It is fairly common to pick up running as a hobby. Lose weight, decrease stress, and achieve a goal are all reasons that come to mind. But what is it that keeps people running?

Why do some people start running 20-30 minutes three days a week, and then find themselves running 25, 35, 45 miles a week, week after week, year after year? What motivates some to go from running one marathon to becoming a true marathon runner?

I asked a friend about his personal motivation. As he answered, he started realizing that he has run for so long (20 years or something) he doesn’t need a reason. At some point, being an athlete just became who he was. Without it, he would feel incomplete.

I understand that. But it raises the question, how did I get to this point? I wasn’t born running. In fact, I was a dancer for 15 years, never giving running a thought. And then one day (see “A cute boy”) that changed. The point is not that I started to run, but that I stuck with it. Here is what I think motivates me day after day, week after week, year after year.

Like 99.999% of athletes, I want to be fit, healthy, strong and dare I say it…thin. And as odd as this might sound, I really like to move. I liked the movement that was inherent in ballet and I like it in running too.

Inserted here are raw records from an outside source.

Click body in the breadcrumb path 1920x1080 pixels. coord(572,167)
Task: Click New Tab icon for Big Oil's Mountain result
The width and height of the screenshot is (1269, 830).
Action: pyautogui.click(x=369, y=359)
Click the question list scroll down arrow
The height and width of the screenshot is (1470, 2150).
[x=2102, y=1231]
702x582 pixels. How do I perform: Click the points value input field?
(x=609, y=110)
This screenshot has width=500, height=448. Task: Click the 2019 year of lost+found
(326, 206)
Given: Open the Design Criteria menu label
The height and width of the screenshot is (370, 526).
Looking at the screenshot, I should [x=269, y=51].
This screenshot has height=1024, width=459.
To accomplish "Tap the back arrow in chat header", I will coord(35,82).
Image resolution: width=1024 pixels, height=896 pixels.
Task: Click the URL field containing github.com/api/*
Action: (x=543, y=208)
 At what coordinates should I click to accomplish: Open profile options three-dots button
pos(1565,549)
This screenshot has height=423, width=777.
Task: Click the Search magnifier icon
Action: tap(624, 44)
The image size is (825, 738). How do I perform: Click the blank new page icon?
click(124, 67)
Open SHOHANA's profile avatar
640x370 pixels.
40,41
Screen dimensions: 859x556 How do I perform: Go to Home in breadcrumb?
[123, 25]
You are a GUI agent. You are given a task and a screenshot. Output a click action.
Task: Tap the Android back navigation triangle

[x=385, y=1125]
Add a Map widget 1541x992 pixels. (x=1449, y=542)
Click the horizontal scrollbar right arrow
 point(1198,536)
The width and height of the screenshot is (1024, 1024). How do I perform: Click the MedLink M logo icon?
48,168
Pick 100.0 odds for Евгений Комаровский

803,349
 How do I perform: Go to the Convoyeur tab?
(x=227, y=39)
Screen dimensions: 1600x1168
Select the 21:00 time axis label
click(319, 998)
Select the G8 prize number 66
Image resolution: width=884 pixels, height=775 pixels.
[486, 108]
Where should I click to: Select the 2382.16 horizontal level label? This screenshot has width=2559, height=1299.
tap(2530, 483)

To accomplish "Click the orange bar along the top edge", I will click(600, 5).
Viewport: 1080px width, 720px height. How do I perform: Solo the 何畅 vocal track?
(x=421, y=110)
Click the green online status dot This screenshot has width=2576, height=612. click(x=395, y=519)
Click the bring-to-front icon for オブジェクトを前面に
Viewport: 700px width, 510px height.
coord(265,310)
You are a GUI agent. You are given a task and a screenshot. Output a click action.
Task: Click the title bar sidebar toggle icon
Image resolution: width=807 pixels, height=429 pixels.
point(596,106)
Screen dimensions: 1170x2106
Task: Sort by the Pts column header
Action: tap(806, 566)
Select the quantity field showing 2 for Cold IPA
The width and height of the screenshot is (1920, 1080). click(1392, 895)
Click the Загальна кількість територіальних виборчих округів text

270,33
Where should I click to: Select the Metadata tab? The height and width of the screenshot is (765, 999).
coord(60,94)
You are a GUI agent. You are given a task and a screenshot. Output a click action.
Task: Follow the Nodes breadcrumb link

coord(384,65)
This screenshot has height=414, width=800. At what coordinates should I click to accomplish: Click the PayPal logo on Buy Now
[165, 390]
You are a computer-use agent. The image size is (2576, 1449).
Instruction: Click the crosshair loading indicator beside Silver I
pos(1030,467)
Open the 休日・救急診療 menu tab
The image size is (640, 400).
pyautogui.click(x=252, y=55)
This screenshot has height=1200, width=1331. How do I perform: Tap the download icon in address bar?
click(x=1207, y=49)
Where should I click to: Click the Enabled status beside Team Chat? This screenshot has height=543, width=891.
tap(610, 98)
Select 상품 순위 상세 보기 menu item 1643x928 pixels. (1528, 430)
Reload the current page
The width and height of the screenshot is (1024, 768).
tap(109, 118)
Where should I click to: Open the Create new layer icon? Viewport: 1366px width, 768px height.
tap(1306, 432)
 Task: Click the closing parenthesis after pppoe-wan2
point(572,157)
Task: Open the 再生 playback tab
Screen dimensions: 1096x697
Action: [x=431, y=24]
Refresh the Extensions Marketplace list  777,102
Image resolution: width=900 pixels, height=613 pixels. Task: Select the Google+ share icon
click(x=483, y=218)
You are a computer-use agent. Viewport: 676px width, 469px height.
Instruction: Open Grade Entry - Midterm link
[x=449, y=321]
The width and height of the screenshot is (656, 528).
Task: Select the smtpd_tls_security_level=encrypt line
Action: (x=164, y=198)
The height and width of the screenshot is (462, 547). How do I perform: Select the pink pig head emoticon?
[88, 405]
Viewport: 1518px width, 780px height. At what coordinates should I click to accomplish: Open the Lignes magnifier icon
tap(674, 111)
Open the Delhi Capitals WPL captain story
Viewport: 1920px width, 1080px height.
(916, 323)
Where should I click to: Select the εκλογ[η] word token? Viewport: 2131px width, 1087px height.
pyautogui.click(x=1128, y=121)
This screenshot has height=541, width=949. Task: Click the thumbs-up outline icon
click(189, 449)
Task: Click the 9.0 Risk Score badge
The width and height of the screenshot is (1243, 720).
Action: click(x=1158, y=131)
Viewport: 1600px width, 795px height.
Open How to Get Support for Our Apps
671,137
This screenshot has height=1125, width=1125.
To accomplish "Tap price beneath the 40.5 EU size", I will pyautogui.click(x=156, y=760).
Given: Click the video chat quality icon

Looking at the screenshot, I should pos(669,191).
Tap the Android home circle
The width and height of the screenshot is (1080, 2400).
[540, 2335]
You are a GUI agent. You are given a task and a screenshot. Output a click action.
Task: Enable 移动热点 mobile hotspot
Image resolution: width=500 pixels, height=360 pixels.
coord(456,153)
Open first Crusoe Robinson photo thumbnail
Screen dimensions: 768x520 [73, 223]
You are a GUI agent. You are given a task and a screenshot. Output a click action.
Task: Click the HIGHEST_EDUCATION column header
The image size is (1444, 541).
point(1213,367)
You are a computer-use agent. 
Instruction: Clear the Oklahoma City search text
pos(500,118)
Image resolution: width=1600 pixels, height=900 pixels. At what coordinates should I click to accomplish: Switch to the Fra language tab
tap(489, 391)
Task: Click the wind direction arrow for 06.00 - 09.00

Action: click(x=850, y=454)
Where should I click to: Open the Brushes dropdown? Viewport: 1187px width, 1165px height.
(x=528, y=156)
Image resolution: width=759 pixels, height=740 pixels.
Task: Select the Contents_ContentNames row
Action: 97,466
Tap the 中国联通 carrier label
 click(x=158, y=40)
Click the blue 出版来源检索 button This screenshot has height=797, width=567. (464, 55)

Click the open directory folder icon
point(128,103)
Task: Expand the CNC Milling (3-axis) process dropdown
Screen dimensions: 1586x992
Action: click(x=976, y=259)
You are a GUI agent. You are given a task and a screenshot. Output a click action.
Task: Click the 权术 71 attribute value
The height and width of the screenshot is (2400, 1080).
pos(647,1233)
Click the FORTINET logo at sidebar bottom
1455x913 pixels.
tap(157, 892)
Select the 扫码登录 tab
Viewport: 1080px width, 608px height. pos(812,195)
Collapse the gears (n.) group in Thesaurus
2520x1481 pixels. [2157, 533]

Second, I like the world I see, hear, smell and feel as a runner. From the hills by my house to the streets of a new city — like Warsaw, New York, Dubai, San Diego, and Prague — I experience life differently because I run.

I am proud that my kids see me as an athlete. They are young (seven, seven and eight) and I have run for as long as they can remember. They have picked it up too — just a little — and they understand the joy.

Fourth, running brings me peace.

I am also very motivated by the accomplishments of others. I watch and think, “If they can do that, I can do it too.” I am not always right, but it is pure motivation.

Oh, and I really like cookies.

And probably most motivating, it brings me joy. The friend I mentioned earlier works out two, three, four hours a day, six days a week (he is a triathlete). I once asked him, “Why?!!! (Psycho!)” His response was simple, “I just really like it.” What other motivation do you need?